Apart from the meat of the documentary, there were also musings about wine in general, for example explaining how it touched on so many other different subject areas, from history, geography and cultural studies through to agriculture, winemaking and science. Those bits I enjoyed, probably because I agreed with the musings. Indeed, despite my comments above, I personally did quietly enjoy most of it, and learned a lot about what the qualification was about. It seems to basically comprise three elements: wine facts, restaurant service, and blind tasting. There was no mention of a dissertation component à la WSET Diploma or Master of Wine.
So let’s start with the fact bit of the documentary. Fact-cramming is not much fun, neither for the crammer nor the audience, and there does not seem much more to say other than that there was a lot of flashcard flashing. Thank God for Google!
Wine service was not covered in much depth, despite this being the core skill (you would think) of a Sommelier. I say “you would think”, but it does seem that the Master Sommelier diploma is now regarded as a general purpose wine qualification, and those who hold it like to call themselves sommeliers whatever their job actually entails. The wine service component we saw was a couple of fake customers yelling at a Master Sommelier candidate to chill a bottle of wine as quickly as possible. To me it looked like the sommelier needed more water in with the ice (I happen to be a bit of an expert on that topic after our recent trip to Italy in a heat wave).
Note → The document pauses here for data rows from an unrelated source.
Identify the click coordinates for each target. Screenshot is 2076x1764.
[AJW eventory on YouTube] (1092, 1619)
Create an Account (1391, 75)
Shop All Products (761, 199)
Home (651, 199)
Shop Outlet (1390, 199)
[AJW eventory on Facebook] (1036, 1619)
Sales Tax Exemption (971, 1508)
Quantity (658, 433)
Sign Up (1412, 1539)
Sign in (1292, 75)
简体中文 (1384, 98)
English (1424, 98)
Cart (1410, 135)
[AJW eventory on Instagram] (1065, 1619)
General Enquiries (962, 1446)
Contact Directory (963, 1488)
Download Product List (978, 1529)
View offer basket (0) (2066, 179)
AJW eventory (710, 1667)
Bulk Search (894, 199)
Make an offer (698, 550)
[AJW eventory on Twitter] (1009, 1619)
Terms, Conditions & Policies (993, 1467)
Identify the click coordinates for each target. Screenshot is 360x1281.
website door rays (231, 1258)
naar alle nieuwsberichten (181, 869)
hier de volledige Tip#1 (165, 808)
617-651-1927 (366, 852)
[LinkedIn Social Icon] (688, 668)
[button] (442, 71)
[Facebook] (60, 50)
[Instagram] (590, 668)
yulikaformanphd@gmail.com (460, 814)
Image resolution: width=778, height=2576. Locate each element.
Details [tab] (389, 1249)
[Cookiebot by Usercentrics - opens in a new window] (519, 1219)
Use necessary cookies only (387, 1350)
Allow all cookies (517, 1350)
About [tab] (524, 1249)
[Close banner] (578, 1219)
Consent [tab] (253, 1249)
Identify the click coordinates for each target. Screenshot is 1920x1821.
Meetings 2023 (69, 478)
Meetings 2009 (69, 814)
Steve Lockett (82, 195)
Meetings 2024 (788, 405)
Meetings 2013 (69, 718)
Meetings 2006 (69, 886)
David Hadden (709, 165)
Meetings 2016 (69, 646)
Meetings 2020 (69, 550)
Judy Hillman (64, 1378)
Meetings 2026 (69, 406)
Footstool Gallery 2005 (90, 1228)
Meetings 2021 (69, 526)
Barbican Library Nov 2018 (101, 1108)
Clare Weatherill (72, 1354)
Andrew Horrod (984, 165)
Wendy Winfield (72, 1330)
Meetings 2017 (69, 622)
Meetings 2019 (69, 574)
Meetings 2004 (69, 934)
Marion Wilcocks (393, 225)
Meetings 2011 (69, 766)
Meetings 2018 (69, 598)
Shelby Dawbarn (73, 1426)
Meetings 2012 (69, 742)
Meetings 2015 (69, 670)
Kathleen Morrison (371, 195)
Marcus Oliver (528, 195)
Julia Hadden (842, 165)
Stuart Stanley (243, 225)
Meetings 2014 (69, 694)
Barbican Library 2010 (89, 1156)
A lot of the film dealt with the blind-tasting aspect. I suppose that is the bit that is best suited to the medium, as there is more social interaction. All the candidates seemed mighty impressive in training, reeling many words off pat to say that the wine wasn’t cloudy, followed by a list of fruits and other aromas, a description of the wine according to the dimensions of intensity, body, acidity, sweetness etc., and finally nailing the varieties, appellation and vintage – all in just a few minutes per wine. But that might just have been the documentary giving a good impression, as they were less good under examination conditions. No one gets to find out what the exam wines actually were, but the candidates guesses were all over the place. Was it Sancerre or Albariño? Barolo or Brunello? That seems more like my blind tasting experience: you think the answer should be obvious, but it is so easy to mess up, and strict time limits and examination stress cannot help either.
In summary: if you are a wine geek who wants to find what it is like to take the Master Sommelier diploma exam this documentary is definitely worth watching, but I don’t think you will be bowled over.